• [The tasks]
- A) Condense the paragraph beginning "We also witnessed during this low-inflation era" from the article on Thatcher's legacy below into a short bulleted list that keeps its main facts.
- B) Extend the article on Thatcher's legacy and inflation below, picking up right after its last sentence.

• [Article]
▬▬▬

It is often the case that we fail to recognise the significance of events when we witness them and it is only years afterwards that we realise that this or that moment was a major turning point. In September 1988, I sat in a medieval hall in Bruges and listened to Margaret Thatcher giving the now famous Bruges speech. The speech was delivered at the opening of the academic year of the College of Europe.
In case there were any doubts before, the Bruges speech served to place the issue of Europe right at the heart of the Conservative party in Britain and by extension British politics in general. It is no overstatement to say that Europe, and British relations with Europe, is still central to the British Tory party, so much so that the present boss, David Cameron, has pledged a referendum on the subject, something that not even Thatcher would have dared.
However, listening to the Bruges speech, I realised the enormity of what Thatcher was starting had evaded me. She was putting the re-establishment of national sovereignty front and centre, and was goading the assembled Europhiles to respond. The other point she made was the one about rolling back the state; and this, it seems to me, was of equal enormity – in a speech that is remembered for Europe and little else.
What if the death of Margaret Thatcher comes at a time of another significant moment, which we might not recognise now, but might yet look back on as a turning point?
I am talking here about the re-emergence of inflation. When we consider the broad sweep of recent economic history, we can see that Thatcher and Reagan in the US set out on a crusade to eliminate inflation from both countries. This crusade, deploying both fiscal policy in Britain and monetary policy in the US, led to a sustained era of low inflation or very low inflation in the English-speaking world. Bond yields declined over the period as interest rates fell in line with prices.
We also witnessed during this low-inflation era a huge surge in the power and prestige of central banks and the elevation of central bank bosses such as Alan Greenspan to almost deity status, for a while at least. And, as is the case with any prolonged period of reasonably low inflation, it greatly enhances the power of creditors over borrowers. In addition, as wages are pushed down, the return to workers falls and to capitalists rises.
This has now reached extreme proportions in the US where wages for the average worker have dropped consistently over the past 30 years. The money that used to go to workers has gone to corporations in higher profits. And as you would expect, this has led to the emergence of mega-corporations that serve to reinforce this trend.
For example, a 2012 study showed Wal-Mart alone was responsible for driving down wages in retail by 2 per cent across America. In rural areas, the impact was more pronounced.
While the average guy struggles in the US, the rich guy just gets richer and richer.
One final effect of the Thatcher/Reagan era of deregulation and low inflation has been a huge increase in financial instability. Indeed the flip side of this price stability is financial instability, boom-bust and banking and credit crises. The central banks of the world have become fixated with low price inflation. As long as inflation remained low, according to the new mantra, credit could expand and expand, which it did and bank lending likewise.

▬▬▬

• [Data]
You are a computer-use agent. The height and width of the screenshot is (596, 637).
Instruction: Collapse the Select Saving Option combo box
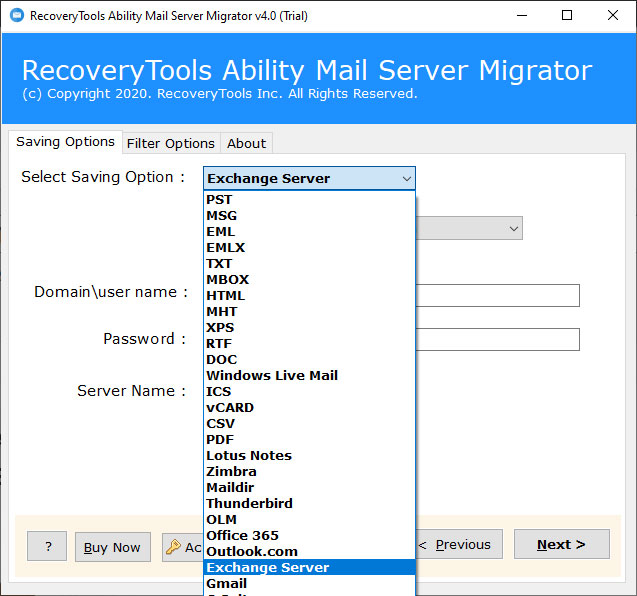tap(405, 179)
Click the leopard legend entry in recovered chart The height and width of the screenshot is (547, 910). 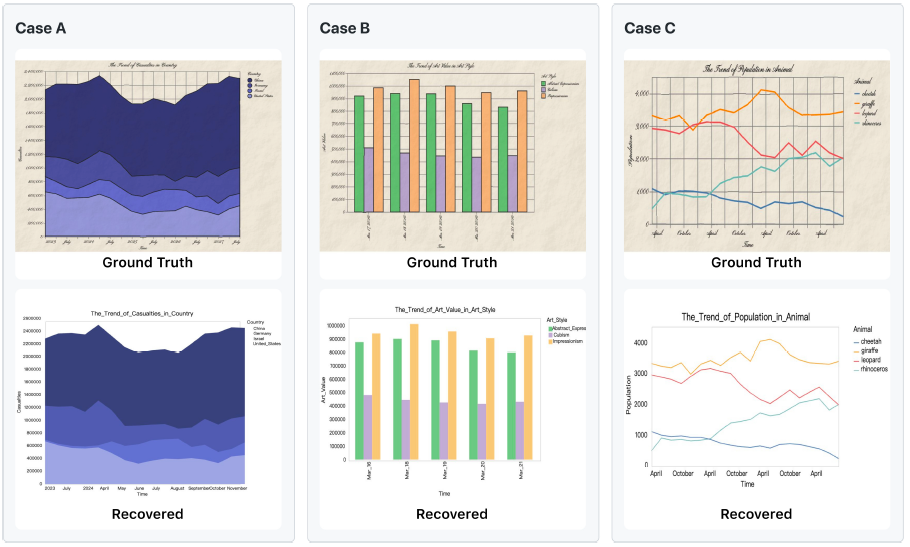(867, 360)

▬▬▬

• [Answers for this exercise]
- A)
- The low-inflation era brought a huge surge in the power and prestige of central banks.
- Central bank bosses such as Alan Greenspan were raised, for a while, to almost deity status.
- Any prolonged period of reasonably low inflation greatly enhances the power of creditors over borrowers.
- As wages are pushed down, the return to workers falls and the return to capitalists rises.

- B)
All this money sloshing around is not going into wages, so it has to go somewhere and it goes into assets. This caused assets such as houses to soar in value. We see something similar in stocks, and each rise in the underlying value makes legitimate more lending against that collateral. In time, the markets peak and crash, leaving the central banks to clean up the mess that they largely helped cause by overlooking asset price rises.
The subsequent fragility of the post-crash financial system has led to an unhealthy fusion of the interest of the banks and the financial markets and the policy of the central banks.
It is like a hostage situation – the banks and financial markets are the hostage takers, the economy is the hostage and central banks pay the ransom. The global financial markets scream at the central banker: “If you don’t print more and more money, we will have to shoot the economy and your political masters, the governments, would not like that.”
So the central banks are in a corner. They have no option but to accept all sorts of collateral from the banks in return for cash. In the US, the Fed is making $85 billion a month available to the banks to lend. This is a phenomenal figure and it is leading to a strange situation whereby no matter what happens in the real economy, the financial markets rally.
Last month, the US produced fewer jobs than expected and the markets rallied on the certainty that the Fed would print more money. The month before, the US economy produced more jobs than expected and the markets rallied on the expectation of better profits. So it’s a case of ‘heads I win, tails you lose’. Why? Because the Federal Reserve is eliminating risk by printing as much money as practically possible.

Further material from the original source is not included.